1. A buoyant rotation device comprising: a casing having a body having an opening formed on a side of the body and tilting down; and two connecting boards respectively connected to two opposite side edges of the body beside the opening to form a chamber of the casing to communicate with the opening between the body and the two connecting boards; a rotating cylinder rotatably mounted in the chamber of the casing, a part of the rotating cylinder extending out of the body via the opening of the body, and the rotating cylinder having an inner tank having two opposite sides; and a holding shaft axially deposited in the inner tank, and having two free ends respectively extending through the two opposite sides of the inner tank; an outer tank deposited around the inner tank and having an axis aligning with an axis of the inner tank to form an annular space between the inner tank and the outer tank; and multiple main inlet holes formed through an external surface of the outer tank at spaced intervals and communicating with the annular space between the inner tank and the outer tank; multiple dividing panels axially deposited in the annular space at spaced intervals between the inner tank and the outer tank, and securely connected to the inner tank and the outer tank to divide the annular space into multiple separate spaces that do not communicate with each other; and two side panels securely connected to the multiple dividing panels to close the annular space; and multiple floating elements deposited in the rotating cylinder, and each one of the multiple floating elements respectively mounted in one of the multiple separate spaces of the rotating cylinder.

2. The buoyant rotation device as claimed in claim 1, wherein a part of each one of the two side panels extends out of the body via the opening of the body; and each one of the two side panels has multiple auxiliary inlet holes formed through the side panel at spaced intervals; and each one of the multiple auxiliary inlet holes communicates with one of the multiple separate spaces of the rotating cylinder.

3. The buoyant rotation device as claimed in claim 2, wherein each one of the two connecting boards has a connecting arm deposited on an outer side of the connecting board adjacent to the opening of the body; and the casing is connected to a container or a box by the connecting arms of the two connecting boards.

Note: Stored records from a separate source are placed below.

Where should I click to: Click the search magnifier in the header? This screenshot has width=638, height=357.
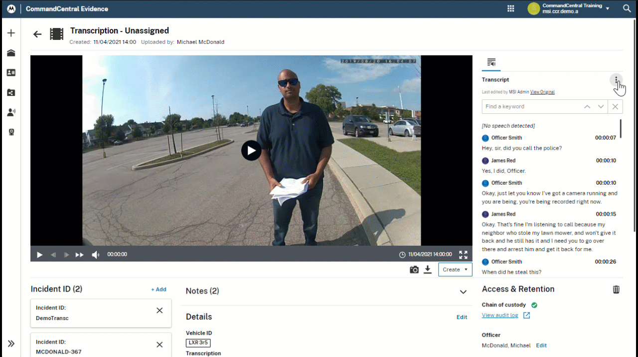pyautogui.click(x=627, y=8)
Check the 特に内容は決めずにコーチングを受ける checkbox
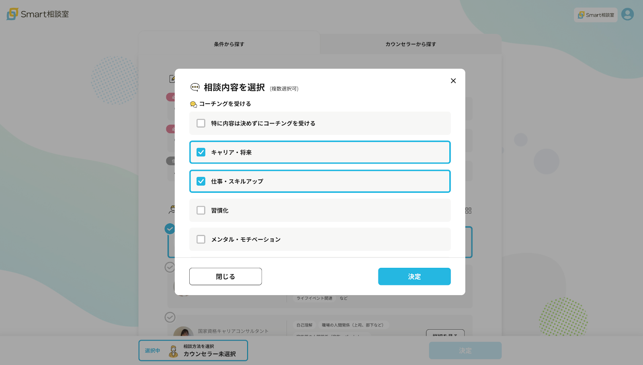This screenshot has width=643, height=365. tap(201, 123)
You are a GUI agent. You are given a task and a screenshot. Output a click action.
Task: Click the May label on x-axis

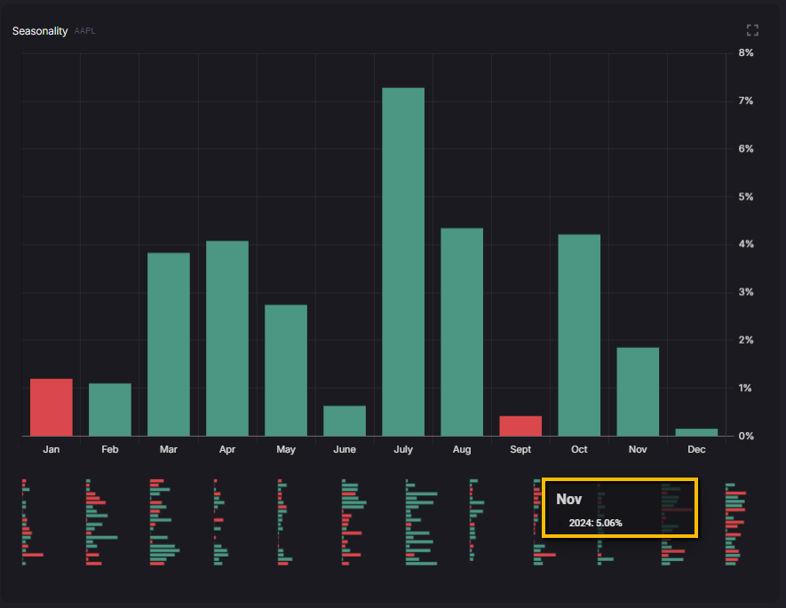[286, 450]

4. The buoyant rotation device as claimed in claim 3, wherein each one of the two connecting boards has a through hole formed through the connecting board and communicating with the chamber of the body; and the two free ends of the holding shaft of the inner tank respectively extend out of the two through holes of the two connecting boards.

5. The buoyant rotation device as claimed in claim 4, wherein the rotating cylinder is mounted in the body of the casing before the two connecting boards are connected to the body to deposit the rotating cylinder between the two connecting boards.

6. The buoyant rotation device as claimed in claim 1, wherein each one of the two side panels has a receiving hole formed through a center of the side panel and disposed around one of the two opposite sides of the inner tank.

7. The buoyant rotation device as claimed in claim 2, wherein each one of the two side panels has a receiving hole formed through a center of the side panel and disposed around one of the two opposite sides of the inner tank.

8. The buoyant rotation device as claimed in claim 3, wherein each one of the two side panels has a receiving hole formed through a center of the side panel and disposed around one of the two opposite sides of the inner tank.

9. The buoyant rotation device as claimed in claim 4, wherein each one of the two side panels has a receiving hole formed through a center of the side panel and disposed around one of the two opposite sides of the inner tank.

10. The buoyant rotation device as claimed in claim 5, wherein each one of the two side panels has a receiving hole formed through a center of the side panel and disposed around one of the two opposite sides of the inner tank.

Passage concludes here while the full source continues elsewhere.